Amnesty International, in collaboration with The Washington Post, has brought to light alarming revelations regarding the persistent use of NSO Group’s notorious Pegasus spyware to target high-profile journalists in India, mostly targeting ones that have been vocal against the current government. This latest investigative report identifies Siddharth Varadarajan, the Founding Editor of The Wire, and Anand Mangnale, the South Asia Editor at The Organised Crime and Corruption Report Project (OCCRP), as among the recent victims of Pegasus spyware attacks on their iPhones, with the most recent incident occurring in October 2023.
The deployment of Pegasus, an invasive spyware developed by Israeli surveillance firm NSO Group, unfolds against the backdrop of recent warning that Apple had sent out to several opposition leaders and journalists, about possible state sponsored attacks on their devices.
Donncha Ó Cearbhaill, Head of Amnesty International’s Security Lab, emphasises the broader context, stating, “Our latest findings show that increasingly, journalists in India face the threat of unlawful surveillance simply for doing their jobs, alongside other tools of repression, including imprisonment under draconian laws, smear campaigns, harassment, and intimidation.”

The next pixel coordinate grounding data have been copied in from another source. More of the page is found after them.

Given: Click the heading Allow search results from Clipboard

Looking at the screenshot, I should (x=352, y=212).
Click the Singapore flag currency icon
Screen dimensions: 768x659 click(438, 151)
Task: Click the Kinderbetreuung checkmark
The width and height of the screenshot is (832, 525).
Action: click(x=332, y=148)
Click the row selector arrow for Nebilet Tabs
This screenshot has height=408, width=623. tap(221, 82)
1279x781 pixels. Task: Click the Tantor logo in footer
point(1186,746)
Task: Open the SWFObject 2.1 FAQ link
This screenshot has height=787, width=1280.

Amnesty International’s Security Lab conducted forensic analyses that revealed traces of Pegasus spyware activity on the devices of the targeted journalists. The investigation, triggered by Apple’s global threat notifications in October 2023, disclosed that more than 20 journalists and opposition politicians in India received these notifications. The Security Lab’s analysis of devices, including those of Varadarajan and Mangnale, confirmed the presence of Pegasus spyware.

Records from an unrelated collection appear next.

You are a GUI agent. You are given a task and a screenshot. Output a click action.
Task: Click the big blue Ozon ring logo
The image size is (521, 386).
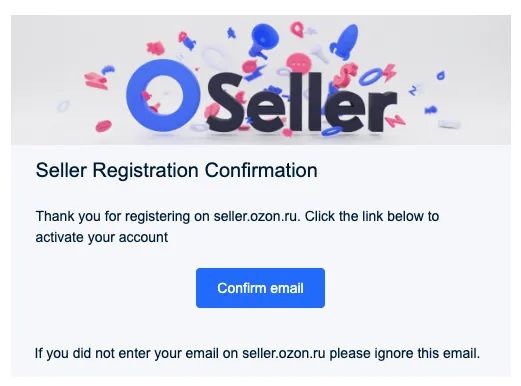coord(163,95)

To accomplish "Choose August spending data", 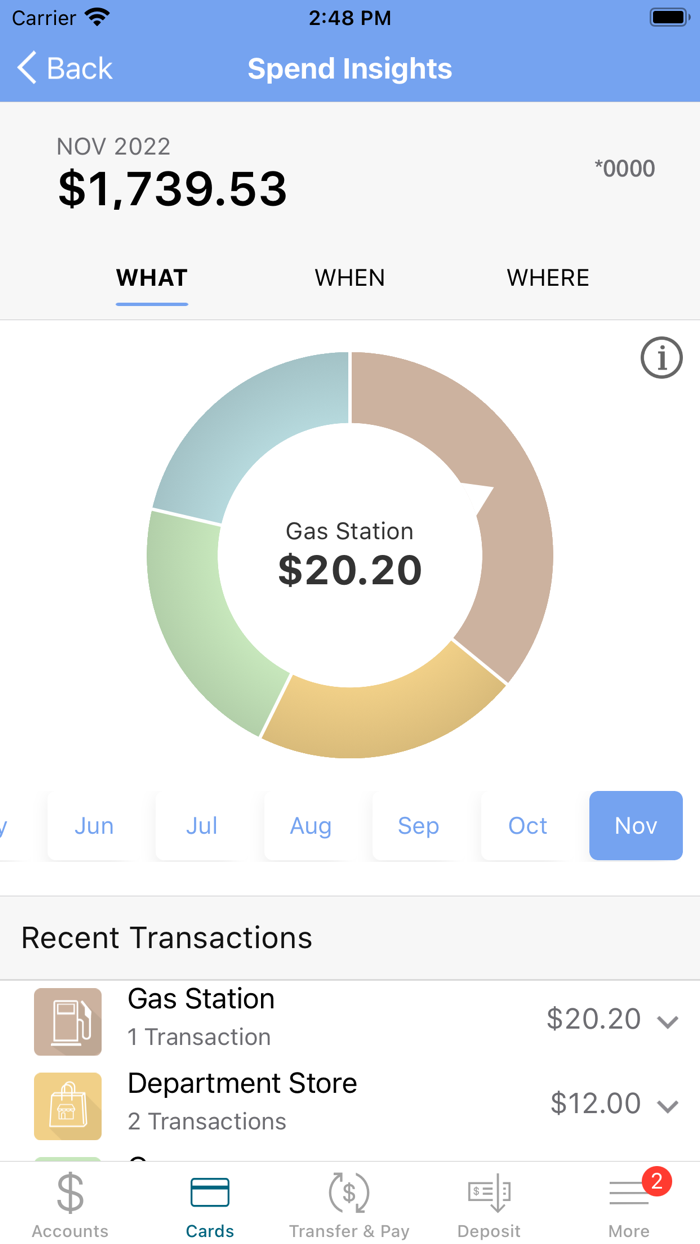I will pyautogui.click(x=310, y=826).
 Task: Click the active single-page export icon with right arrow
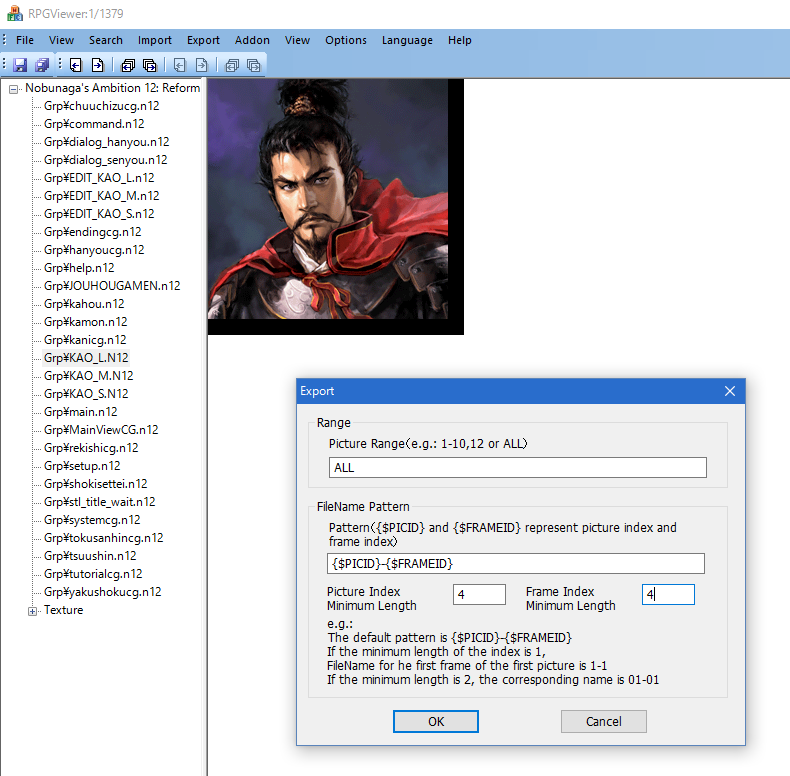(x=97, y=65)
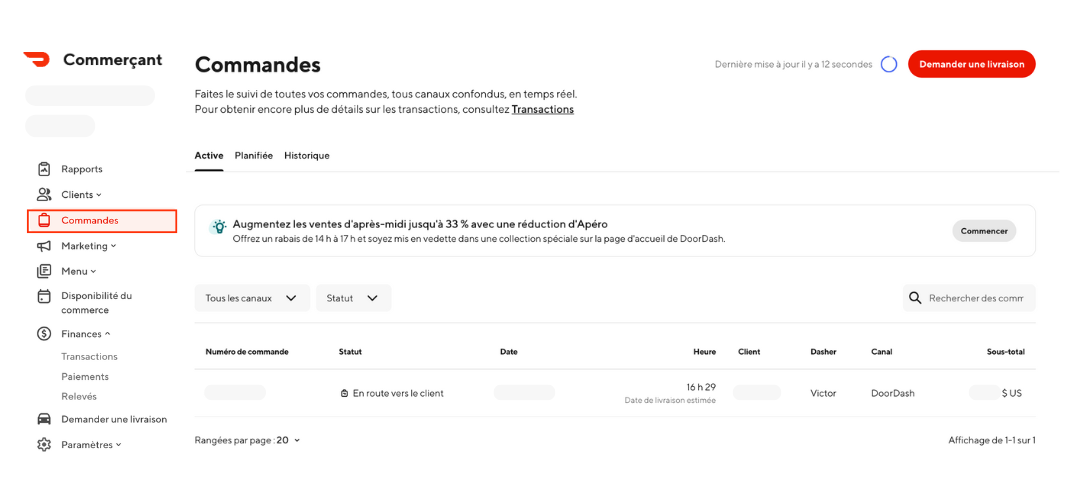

Anand Mangnale’s device exhibited evidence of a zero-click exploit, a method allowing the surreptitious installation of Pegasus spyware without any user action, on August 23, 2023. The exploit coincided with Mangnale’s investigative work on an alleged stock manipulation case involving a major multinational conglomerate in India. While it remains uncertain if the exploit was successful, its occurrence underscores the serious implications for journalists conducting vital investigative work.
Siddharth Varadarajan, who had previously fallen victim to Pegasus in 2018, faced a renewed attack on October 16, 2023. The attacker employed the same email address linked to Mangnale’s case, indicating a coordinated effort to target both journalists. NSO Group maintains that its products are exclusively sold to vetted law enforcement and intelligence agencies for counterterrorism and major crime prevention.
Despite NSO Group’s claims, Pegasus has been globally misused for surveillance on journalists, activists, and opposition figures, prompting significant human rights concerns. Amnesty International calls for an immediate, independent, transparent, and impartial investigation by Indian authorities into these cases. Additionally, the organisation urges the release of the findings of the Supreme Court Technical Committee Report on Pegasus use in India, emphasising the critical need for accountability and protection of human rights.
NSO Group responded to The Washington Post, stating, “While NSO cannot comment on specific customers, we stress again that all of them are vetted law enforcement and intelligence agencies that licence our technologies for the sole purpose of fighting terror and major crime.” However, Amnesty International emphasises the need for a global ban on highly invasive spyware and calls for transparency from all countries, including India, regarding their use and contracts with private surveillance companies like NSO Group.